═══ Passage to read ═══

If we can master the knowledge of our needs and our natural ebbs and flows of energy, we can position ourselves to be effective at the time we are needed and rest ourselves when we are not. We can consume our resources when they are most effective to our minds and bodies, and we can set them aside when they’ll have little to do with the outcomes of life.

I speak to the short and long term for myself in terms of food and eating. On a short term, day to day basis, I’ve reduced my eating to twice a day. I have butter coffee in the morning, and a large dinner at night. As for the long term, I’ve been living with this eating schedule for the past four years without any sign of energy deficit, malnutrition, or chronic illness.

The only significant break from this has been my three and half month long travel this year. There have been differences while I was overseas and backpacking. I’ll get more into this in another post. I want to focus on long term pattern and effects here.

People have asked me if I don’t get stomach problems from eating so much at night. In fact, I’ve never felt better since having fats in the morning and eating all of my food at night. My stool is regular, my energy is regular and full, and my body is well-toned and responsive. As long as I follow this well-fitted pattern of eating and nutrition.

The truth is, I’ve always had digestive issues. Since I was a teenager, I’ve had bad gas and upset stomach much of the time. I remember so many nights out with friends, during deep talks, where I was just dying from the struggle to hold in my farts.

Looking back, and with my present knowledge and experience, most of this had to do with what I ate. So much wheat in the form of bread, pasta, and sweets, bad fats, and milk were among the culprits. I had energy when I did, and I forced energy when I had none. I was often exhausted at night and in the morning.

This unnatural living created a deficit that continues to suck energy from me today. I’ve found the gaping holes and leaks and stopped the flooding, but I’m still getting leaks of energy here and there. Enough with the analogy.

At thirty years, I’m at a sort of turning point. I know what’s good for me. I’ve discovered it. During my mid to late twenties, I went to all ends to capitalize on it. I did everything I could, within my means, to make myself better. I had to with the circumstances I was in, but I also wanted to.

Now I’m at the tail end of this stage of awe at what has been discovered. Many, many other people, including you, have also found out that we’ve been in a matrix version of the truth about nutrition and eating. And you’ve also come to navigate your way through the webs of lies spun around us. Something was not working but everyone was trying to ignore the skips in the beat. The glitches.

═══ Records provided ═══

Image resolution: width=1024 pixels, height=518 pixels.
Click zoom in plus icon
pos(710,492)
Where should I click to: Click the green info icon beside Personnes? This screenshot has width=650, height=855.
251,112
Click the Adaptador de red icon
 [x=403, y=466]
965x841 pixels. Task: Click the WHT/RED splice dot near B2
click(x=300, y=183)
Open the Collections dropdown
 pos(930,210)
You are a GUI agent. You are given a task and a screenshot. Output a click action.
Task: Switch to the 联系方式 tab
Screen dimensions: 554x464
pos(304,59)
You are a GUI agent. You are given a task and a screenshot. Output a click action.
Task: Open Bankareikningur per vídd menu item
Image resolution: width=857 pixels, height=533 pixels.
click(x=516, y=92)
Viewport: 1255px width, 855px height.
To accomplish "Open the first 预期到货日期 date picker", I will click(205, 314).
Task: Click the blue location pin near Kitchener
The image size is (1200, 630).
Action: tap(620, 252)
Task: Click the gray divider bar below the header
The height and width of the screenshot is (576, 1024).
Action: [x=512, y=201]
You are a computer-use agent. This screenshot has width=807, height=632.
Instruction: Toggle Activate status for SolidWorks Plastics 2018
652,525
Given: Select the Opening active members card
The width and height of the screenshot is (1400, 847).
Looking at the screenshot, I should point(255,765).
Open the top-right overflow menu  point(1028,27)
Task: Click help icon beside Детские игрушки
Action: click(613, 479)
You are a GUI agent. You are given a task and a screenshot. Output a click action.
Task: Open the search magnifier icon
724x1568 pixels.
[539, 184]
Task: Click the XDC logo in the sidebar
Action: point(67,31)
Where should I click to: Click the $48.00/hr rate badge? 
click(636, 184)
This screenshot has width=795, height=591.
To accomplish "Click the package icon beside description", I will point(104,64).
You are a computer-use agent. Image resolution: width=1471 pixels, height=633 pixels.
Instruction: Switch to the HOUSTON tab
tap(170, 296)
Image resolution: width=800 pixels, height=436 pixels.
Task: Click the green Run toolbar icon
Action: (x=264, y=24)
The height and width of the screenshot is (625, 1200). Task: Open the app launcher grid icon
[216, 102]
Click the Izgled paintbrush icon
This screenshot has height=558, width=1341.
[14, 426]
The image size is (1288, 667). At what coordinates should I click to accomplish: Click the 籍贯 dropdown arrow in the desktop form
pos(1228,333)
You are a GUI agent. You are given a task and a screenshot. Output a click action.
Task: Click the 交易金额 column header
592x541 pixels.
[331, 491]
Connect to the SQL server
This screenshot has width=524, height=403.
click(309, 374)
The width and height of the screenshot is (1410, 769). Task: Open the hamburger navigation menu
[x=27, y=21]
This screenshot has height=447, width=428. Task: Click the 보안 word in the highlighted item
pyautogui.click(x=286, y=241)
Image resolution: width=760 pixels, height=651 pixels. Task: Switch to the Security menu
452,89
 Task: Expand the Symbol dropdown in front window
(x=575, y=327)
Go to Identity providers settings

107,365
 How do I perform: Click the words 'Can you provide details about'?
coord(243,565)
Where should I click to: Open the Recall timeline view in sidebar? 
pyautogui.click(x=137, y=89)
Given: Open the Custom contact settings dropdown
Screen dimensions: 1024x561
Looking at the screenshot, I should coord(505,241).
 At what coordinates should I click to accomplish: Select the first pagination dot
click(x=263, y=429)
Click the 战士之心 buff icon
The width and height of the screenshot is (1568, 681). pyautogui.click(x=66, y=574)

═══

Carry on the piece about eating patterns and energy from its last sentence, in the same first-person voice.

The thing about our world, as opposed to that of the Matrix, is that even though we’ve been out in the cold, hard reality, and have found how to light the fire and thrive, the webs continue to spin around us. Just go to the nearest “health foods” or “farmer’s market” store and see how many gluten-free and paleo products line the shelves. They’ve simply taken the spotlight from cereals, which are still the next aisle over, and they’ve become the new idea of healthy eating.

The matrix of this world continues to expand. We’ve definitely torn away the webs at the fringes and made our way out, but it’s more like Harry Potter’s Triwizard Tournament hedge maze. It keeps growing, changing directions, and trying to engulf us.

What to do? Remember that the prize lies within you. I have to keep the focus on me. I have to remember, day to day, and year to year, that the ultimate goal with eating, food, and wellness is my own self. The closer I can get to fulfilling the center of me, the further I stay from the web of the food matrix.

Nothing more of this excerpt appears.